> TASK TO COMPLETE
Rewrite the material below, substituting "screen capture" for every "screenshot" and leaving everything else untouched.
· · · · ·
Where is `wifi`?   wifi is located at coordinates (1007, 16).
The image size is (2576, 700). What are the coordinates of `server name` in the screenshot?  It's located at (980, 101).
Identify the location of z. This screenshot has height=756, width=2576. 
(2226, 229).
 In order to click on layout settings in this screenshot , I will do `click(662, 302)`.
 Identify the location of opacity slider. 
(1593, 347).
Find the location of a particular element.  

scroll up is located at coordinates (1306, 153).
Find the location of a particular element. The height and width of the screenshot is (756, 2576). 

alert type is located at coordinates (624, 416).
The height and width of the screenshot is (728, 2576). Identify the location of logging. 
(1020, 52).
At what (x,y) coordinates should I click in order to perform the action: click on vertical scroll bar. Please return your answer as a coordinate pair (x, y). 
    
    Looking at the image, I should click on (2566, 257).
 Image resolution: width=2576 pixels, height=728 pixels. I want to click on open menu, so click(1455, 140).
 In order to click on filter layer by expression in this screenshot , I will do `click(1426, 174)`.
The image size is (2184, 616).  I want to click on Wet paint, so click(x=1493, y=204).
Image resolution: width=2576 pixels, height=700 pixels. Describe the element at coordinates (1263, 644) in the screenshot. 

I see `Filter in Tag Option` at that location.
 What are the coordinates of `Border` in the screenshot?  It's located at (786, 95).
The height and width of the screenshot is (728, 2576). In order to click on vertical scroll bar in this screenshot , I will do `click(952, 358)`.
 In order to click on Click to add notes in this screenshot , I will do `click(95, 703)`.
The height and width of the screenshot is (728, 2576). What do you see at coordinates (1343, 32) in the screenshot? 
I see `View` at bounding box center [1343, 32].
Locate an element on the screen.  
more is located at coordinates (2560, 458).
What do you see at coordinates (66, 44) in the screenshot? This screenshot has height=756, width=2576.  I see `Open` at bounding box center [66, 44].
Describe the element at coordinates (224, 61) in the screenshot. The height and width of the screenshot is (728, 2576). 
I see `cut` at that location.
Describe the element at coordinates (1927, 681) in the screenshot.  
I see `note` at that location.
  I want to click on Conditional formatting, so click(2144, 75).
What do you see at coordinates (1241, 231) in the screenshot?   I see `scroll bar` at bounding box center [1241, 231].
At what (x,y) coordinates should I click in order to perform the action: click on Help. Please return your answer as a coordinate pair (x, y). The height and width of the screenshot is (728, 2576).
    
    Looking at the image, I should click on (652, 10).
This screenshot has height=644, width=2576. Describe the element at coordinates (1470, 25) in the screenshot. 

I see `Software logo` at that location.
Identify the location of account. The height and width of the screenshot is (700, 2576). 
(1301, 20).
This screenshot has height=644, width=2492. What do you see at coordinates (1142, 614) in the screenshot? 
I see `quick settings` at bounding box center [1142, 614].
· · · · ·
> OUTPUT OF THE EXERCISE
Where is `wifi`?   wifi is located at coordinates (1007, 16).
The image size is (2576, 700). What are the coordinates of `server name` in the screen capture?  It's located at (980, 101).
Identify the location of z. This screen capture has height=756, width=2576. 
(2226, 229).
 In order to click on layout settings in this screen capture , I will do `click(662, 302)`.
 Identify the location of opacity slider. 
(1593, 347).
Find the location of a particular element.  

scroll up is located at coordinates (1306, 153).
Find the location of a particular element. The height and width of the screen capture is (756, 2576). 

alert type is located at coordinates (624, 416).
The height and width of the screen capture is (728, 2576). Identify the location of logging. 
(1020, 52).
At what (x,y) coordinates should I click in order to perform the action: click on vertical scroll bar. Please return your answer as a coordinate pair (x, y). 
    
    Looking at the image, I should click on (2566, 257).
 Image resolution: width=2576 pixels, height=728 pixels. I want to click on open menu, so click(1455, 140).
 In order to click on filter layer by expression in this screen capture , I will do `click(1426, 174)`.
The image size is (2184, 616).  I want to click on Wet paint, so click(x=1493, y=204).
Image resolution: width=2576 pixels, height=700 pixels. Describe the element at coordinates (1263, 644) in the screen capture. 

I see `Filter in Tag Option` at that location.
 What are the coordinates of `Border` in the screen capture?  It's located at (786, 95).
The height and width of the screen capture is (728, 2576). In order to click on vertical scroll bar in this screen capture , I will do `click(952, 358)`.
 In order to click on Click to add notes in this screen capture , I will do `click(95, 703)`.
The height and width of the screen capture is (728, 2576). What do you see at coordinates (1343, 32) in the screen capture? 
I see `View` at bounding box center [1343, 32].
Locate an element on the screen.  
more is located at coordinates (2560, 458).
What do you see at coordinates (66, 44) in the screen capture? This screen capture has height=756, width=2576.  I see `Open` at bounding box center [66, 44].
Describe the element at coordinates (224, 61) in the screen capture. The height and width of the screen capture is (728, 2576). 
I see `cut` at that location.
Describe the element at coordinates (1927, 681) in the screen capture.  
I see `note` at that location.
  I want to click on Conditional formatting, so click(2144, 75).
What do you see at coordinates (1241, 231) in the screen capture?   I see `scroll bar` at bounding box center [1241, 231].
At what (x,y) coordinates should I click in order to perform the action: click on Help. Please return your answer as a coordinate pair (x, y). The height and width of the screen capture is (728, 2576).
    
    Looking at the image, I should click on (652, 10).
This screen capture has height=644, width=2576. Describe the element at coordinates (1470, 25) in the screen capture. 

I see `Software logo` at that location.
Identify the location of account. The height and width of the screen capture is (700, 2576). 
(1301, 20).
This screen capture has height=644, width=2492. What do you see at coordinates (1142, 614) in the screen capture? 
I see `quick settings` at bounding box center [1142, 614].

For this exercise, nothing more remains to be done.